GSEA做图有多种办法,有软件默认的图,不太适合发表,所以我就想办法搞些其他做法。
首先Y 叔clusterProfiler集成了分析及一体化算法。
另外比如Gene Set Enrichment Analysis in R也给出了自己的代码。
还有fgsea的办法。
但是这些方法我都不太习惯,也不方便所以我仔细去看了下官方软件GSEA分析的结果,在结果文件夹中有个edb文件夹,里面又有一个.edb 和 .rank文件,这个文件我看了下应该就是做图的原始文件,所以我就想把它拆分为ggplot2可以识别的文件。这样以后做图和分析比较方便。

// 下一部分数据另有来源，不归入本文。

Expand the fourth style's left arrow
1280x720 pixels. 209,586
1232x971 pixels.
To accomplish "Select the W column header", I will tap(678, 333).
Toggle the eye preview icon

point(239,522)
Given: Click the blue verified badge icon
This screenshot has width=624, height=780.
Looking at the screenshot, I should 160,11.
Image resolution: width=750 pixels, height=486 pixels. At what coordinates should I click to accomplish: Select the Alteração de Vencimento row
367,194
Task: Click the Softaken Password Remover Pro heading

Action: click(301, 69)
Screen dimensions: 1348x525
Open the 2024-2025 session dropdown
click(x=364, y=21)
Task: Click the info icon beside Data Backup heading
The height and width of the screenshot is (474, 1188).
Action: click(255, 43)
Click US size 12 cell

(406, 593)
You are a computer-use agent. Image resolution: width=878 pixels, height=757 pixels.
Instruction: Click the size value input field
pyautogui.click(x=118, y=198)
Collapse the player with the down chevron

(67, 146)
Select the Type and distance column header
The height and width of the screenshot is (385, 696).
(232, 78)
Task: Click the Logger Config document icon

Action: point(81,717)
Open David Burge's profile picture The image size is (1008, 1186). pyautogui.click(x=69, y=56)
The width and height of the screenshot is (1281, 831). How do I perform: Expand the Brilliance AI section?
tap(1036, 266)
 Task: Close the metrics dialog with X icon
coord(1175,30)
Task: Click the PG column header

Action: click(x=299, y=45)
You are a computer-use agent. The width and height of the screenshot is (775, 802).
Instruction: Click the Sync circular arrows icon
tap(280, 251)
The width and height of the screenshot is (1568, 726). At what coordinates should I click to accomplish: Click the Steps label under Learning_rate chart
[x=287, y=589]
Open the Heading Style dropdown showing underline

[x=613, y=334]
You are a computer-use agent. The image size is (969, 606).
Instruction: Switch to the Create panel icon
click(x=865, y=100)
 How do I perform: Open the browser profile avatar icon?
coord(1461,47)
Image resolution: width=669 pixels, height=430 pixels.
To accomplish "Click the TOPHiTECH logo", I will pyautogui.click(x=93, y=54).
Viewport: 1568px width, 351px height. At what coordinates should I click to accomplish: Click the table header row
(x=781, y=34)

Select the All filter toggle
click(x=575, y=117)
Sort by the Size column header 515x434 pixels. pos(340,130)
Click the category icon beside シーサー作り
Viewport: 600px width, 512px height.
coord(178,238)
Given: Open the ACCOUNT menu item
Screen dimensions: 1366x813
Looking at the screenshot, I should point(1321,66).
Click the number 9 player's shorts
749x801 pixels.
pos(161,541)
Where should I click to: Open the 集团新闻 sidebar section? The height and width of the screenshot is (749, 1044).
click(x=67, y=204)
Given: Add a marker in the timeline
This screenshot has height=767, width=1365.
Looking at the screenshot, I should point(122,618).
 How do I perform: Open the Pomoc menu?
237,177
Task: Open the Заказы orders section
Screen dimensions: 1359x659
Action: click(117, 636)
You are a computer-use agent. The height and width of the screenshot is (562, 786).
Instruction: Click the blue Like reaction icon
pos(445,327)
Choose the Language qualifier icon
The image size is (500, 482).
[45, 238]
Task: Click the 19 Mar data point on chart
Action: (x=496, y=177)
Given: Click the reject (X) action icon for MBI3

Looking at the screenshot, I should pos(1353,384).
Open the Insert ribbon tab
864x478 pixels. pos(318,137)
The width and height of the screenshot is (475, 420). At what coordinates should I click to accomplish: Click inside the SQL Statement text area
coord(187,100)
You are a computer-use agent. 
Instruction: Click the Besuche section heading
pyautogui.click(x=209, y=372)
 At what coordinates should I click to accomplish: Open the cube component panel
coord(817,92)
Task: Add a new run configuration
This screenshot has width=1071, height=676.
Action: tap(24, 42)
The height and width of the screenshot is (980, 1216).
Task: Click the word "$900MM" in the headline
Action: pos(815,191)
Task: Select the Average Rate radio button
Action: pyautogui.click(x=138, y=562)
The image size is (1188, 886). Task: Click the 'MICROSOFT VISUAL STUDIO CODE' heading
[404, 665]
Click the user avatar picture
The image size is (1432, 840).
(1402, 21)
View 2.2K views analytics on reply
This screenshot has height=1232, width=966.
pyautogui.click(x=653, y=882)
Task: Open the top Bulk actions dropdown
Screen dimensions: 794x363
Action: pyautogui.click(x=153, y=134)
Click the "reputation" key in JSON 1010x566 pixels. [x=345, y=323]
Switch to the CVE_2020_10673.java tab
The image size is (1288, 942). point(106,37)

代码参考了这篇教程,结合我的理解,我写成了一个初步的代码,后期可能可以优化一下。
下面的例子拼接了两个数据,组合做图,单个数据自己稍微修改下即可。
## Script by Thomas Kuilman
## Revise by Chengfei Jiang 11052020
## path argument: path to output folder of analysis (e.g. PATH/my_analysis.GseaPreranked.1470948568349)
## gene.set argument: name of the gene set (e.g. V$AP1_Q2).
## It is used in a grep command, so multiple matching is possible.
## Also, R regular expressions can be handled, e.g. "IL2[0-9]$"
## Leading "V$" from gene set names are stripped to allow using the grep command.
## In case of multiple grep matches a warning is given and the first option is plotted.
## class.name: the name of the class / variable to which genes have been correlated (e.g. drug-treatment)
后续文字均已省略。